Jobs was diagnosed with a neuroendocrine tumor, an uncommon but treatable form of pancreatic cancer, in 2003. Rather than immediately undergoing surgery, Jobs elected to modify his pesco-vegetarian diet while considering Eastern therapy possibilities.
Jobs postponed surgery for nine months, causing concern among Apple's board of directors. Executives were concerned that if news got out that their CEO was ill, shareholders would withdraw their stock. However, Jobs' confidentiality prevailed over shareholder transparency in the end.
Jobs underwent successful surgery to remove a pancreatic tumor in 2004. Jobs, true to tradition, revealed little about his health in the years that followed.
Early in 2009, reports spread concerning Jobs' weight loss. Some speculated that his health difficulties, which included a liver transplant, had returned. Jobs replied to these worries by claiming to be suffering from a hormonal imbalance. He took a six-month leave of absence a few days later.
In an email to staff, Jobs claimed that his "health-related concerns are more complex" than he imagined and then identified Tim Cook, Apple's chief operating officer, as "responsible for Apple's day-to-day operations."

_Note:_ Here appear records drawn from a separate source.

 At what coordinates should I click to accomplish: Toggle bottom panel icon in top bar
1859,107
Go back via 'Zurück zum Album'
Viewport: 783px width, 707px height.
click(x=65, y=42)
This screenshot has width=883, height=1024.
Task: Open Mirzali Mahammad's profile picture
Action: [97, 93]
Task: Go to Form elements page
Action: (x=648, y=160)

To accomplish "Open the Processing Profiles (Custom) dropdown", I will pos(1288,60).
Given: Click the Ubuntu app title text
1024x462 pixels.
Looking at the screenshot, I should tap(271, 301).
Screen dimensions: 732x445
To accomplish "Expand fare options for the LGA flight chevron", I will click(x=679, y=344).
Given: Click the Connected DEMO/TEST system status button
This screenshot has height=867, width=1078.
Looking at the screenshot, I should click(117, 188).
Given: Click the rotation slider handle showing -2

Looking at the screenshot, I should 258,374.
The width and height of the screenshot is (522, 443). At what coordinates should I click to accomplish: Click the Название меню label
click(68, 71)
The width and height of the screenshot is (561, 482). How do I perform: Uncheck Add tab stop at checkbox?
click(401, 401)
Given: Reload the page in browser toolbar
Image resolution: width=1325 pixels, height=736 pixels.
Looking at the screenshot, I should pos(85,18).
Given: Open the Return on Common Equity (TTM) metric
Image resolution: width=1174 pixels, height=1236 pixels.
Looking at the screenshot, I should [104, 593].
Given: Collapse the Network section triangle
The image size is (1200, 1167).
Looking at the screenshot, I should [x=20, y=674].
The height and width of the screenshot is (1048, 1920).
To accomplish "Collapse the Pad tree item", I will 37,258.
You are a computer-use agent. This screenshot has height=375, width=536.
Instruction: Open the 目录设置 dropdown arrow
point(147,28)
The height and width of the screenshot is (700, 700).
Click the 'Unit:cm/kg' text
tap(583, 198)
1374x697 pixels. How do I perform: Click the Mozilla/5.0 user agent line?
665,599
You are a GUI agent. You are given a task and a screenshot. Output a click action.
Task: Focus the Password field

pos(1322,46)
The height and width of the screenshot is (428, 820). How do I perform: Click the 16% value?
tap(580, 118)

On September 9, 2009, after almost a year out of the limelight, Jobs made a keynote presentation at an invite-only Apple event. Throughout much of 2010, he served as master of ceremonies, including the presentation of the iPad.
Jobs revealed his intention to take medical leave in January 2011. He stepped down as CEO of Apple in August, handing over the reins to Cook.
Steve Jobs's Death and Final Words
On October 5, 2011, Jobs died in Palo Alto, California, following a nearly decade-long battle with pancreatic cancer. He was 56 years old at the time of his dismiss.
In a funeral for Jobs, his sister Patty Simpson stated that just before passing, Jobs stared for a long time at his sister, Patty, then at his wife and children, past them, and said his final lines and words: OH WOW.